Garbage in – default out?

We were freshly into production with this system that had a lot of moving parts. The whole system consisted of several big monolithic applications and half a dozen newer microservice-style services integrated into a “living organism”.

A user was not getting the results she expected. We investigated the problem and found out that a service we were calling was not returning some of the data we were interested in. In particular, data older than three months was not seen by us. A support person for the service said: ‘you should use wide search if you want to see the older items’. But wait – we were using wide search, always had been!

I double-checked the code and sure enough, it did say widesearch=”true”. Strange. So I blew the dust off the API spec and found this: widesearch=”1|0”. Yikes, the value should be a number! And I had coded this, totally my bad. I guess I’ve grown too used to using true and false for boolean values in XML. We were a month into production when we found out we were not using wide search. Never had been!  

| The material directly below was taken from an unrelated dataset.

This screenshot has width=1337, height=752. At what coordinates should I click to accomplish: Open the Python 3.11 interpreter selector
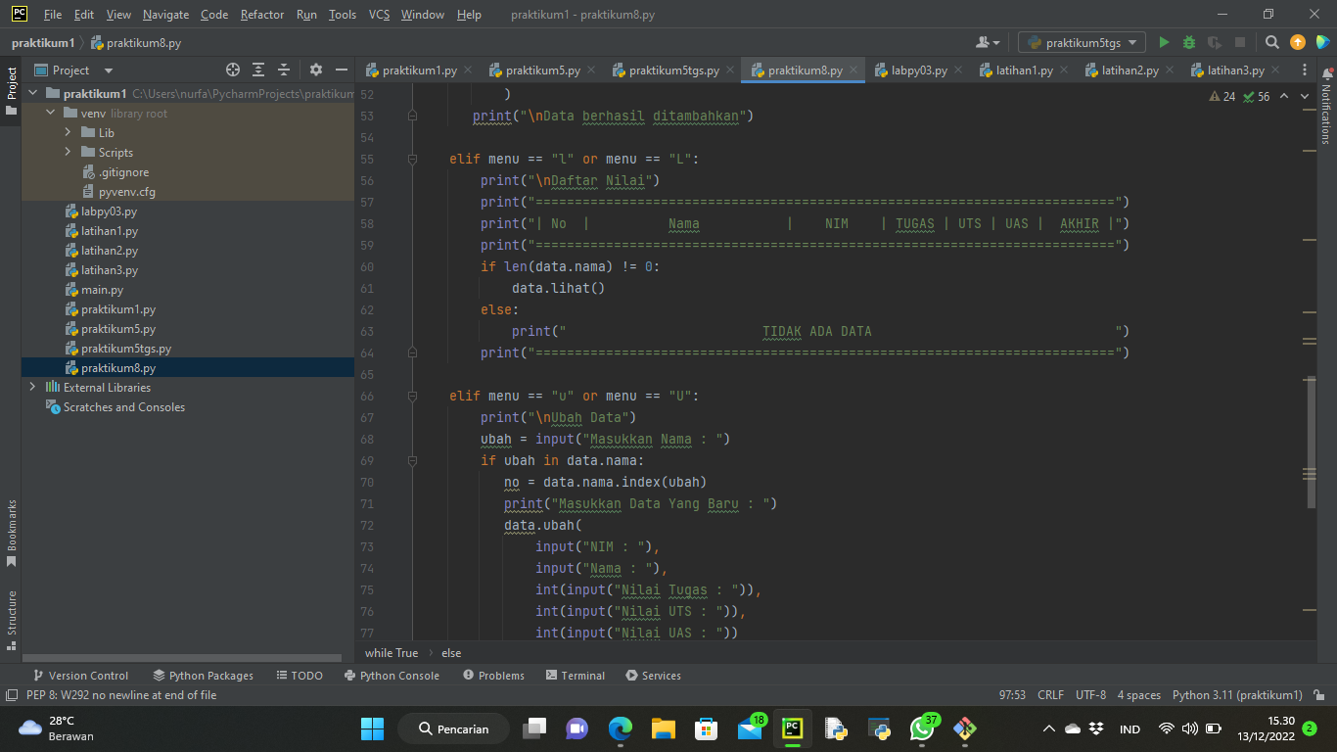1237,694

Why did we not get an error when we called the service with bad parameters? 1 and 0 look like numbers to me, but the service had been happily accepting the string “true” all along. I decided to run a little experiment against the service in the test environment:

<request key="..." widesearch=”anything goes?” />
<response>OK ...valid search results...</response>. 

Okay, so it seems there is no validation of the parameter whatsoever. The code probably reads something like this:

if("1".equals(request.attr("widesearch")) ...

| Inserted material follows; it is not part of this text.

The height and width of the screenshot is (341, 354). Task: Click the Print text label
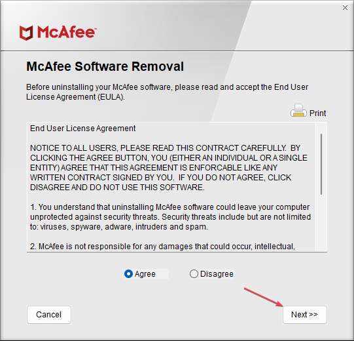coord(317,113)
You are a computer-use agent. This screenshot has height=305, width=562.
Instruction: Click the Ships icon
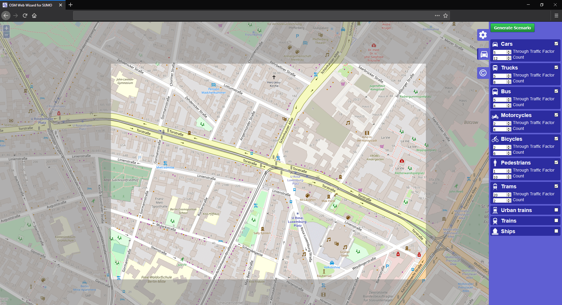click(495, 231)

Why did we not find this bug during testing? This integration point was hammered a lot because during the project there were a lot of version updates on both sides of the API fence. Before going into production, the integration was in use for at least half a year in the testing environment. Somehow we just managed to not hit the three-month limit. For us ‘widesearch’ was just a mandatory constant we had to set in the API, not a thing that would be interesting to test.

Now, imagine that the service actually checked that the parameters in the API call have correct data types. We would have found our bug on day one of testing. Actually earlier – the first time we tried to call the test service. Silently choosing a default when the input is garbage does a big disservice to making the whole system robust.

When computers talk to computers it is better to be strict in the protocol. Problems get flushed out way quicker.

Advertisement is great but … always RTFM

Back in the good (?!?) old days of C++ and WinAPI … I was reviewing this bit of code. There was a Windows API call to some registry manipulation function. The next line was an identical call to the exact same function with the exact same parameters and a comment /*this must be here*/. Whaaat?

A quick peek to the MSDN documentation and it was immediately obvious: “oh, he’s disregarding the out-parameter and the return value”. The developer had not read the documentation and therefore did not understand how the API worked.

This was the day I realized not all developers read the documentation of the libraries and tools they use. Sometimes people just fiddle with it until it works… or at least seems to work. Since then I’ve encountered lots of examples of hack-it-until-it-obeys gone wrong. Sometimes you see very strange and unnecessarily complex log4j or log4net configuration files due to the writer not understanding the logger hierarchy and how appenders relate to it.

When I use a tool that is new to me, I like to try to get my mental model aligned with the tool developers. Usually you can get the big picture by reading just the introductory chapters of the manual.

Libraries can also hide nasty surprises buried deep in the documentation. Like this bit from the jQuery css()-method:

“When a number is passed as the value, jQuery will convert it to a string and add px to the end of that string.”

Except, it is not really buried very deep. It is the third paragraph in the method description. I do not tend to read API documentation front to back like a book but anytime I use a method I have not used before, I like to see what the API developers had to say about it.

Browsing the documentation can also give you positive surprises. Fast forward to the land of C# in 2015. I was reviewing some ASP.NET MVC code together with the team member who wrote it. It looked alright to me. The code was using System.Web.Mvc.OutputCacheAttribute.

[OutputCache(Duration = 8*3600)] /* 8 hours */
public ActionResult GetCoolStuff() { … }

I said: “Looks OK to me… … … BTW, have you used this cache thing before? Have you read the API docs?”
“err… no.”
“Well, let’s go see if we find anything useful.”

No need to wade through all the methods & properties, ‘remarks’ is where the important stuff is. In this case we found this sentence: “To avoid code duplication, you can set a cache profile in the Web.config file instead of setting cache values individually in pages.” Hey, if we use that we can change the cache invalidation time on the fly.

[OutputCache(CacheProfile = "CoolStuffOutputCache")]
public ActionResult GetCoolStuff() { … }

It took us all of 2 minutes to browse to MSDN and read the remarks section of the OutputCache class. We gained the ability to change the cache settings on the fly. The original version would have needed a recompile if we wanted to change the cache invalidation time.

Known your tools. Stackoverflow is awesome but to really know your way around you must Read The Fine Manual.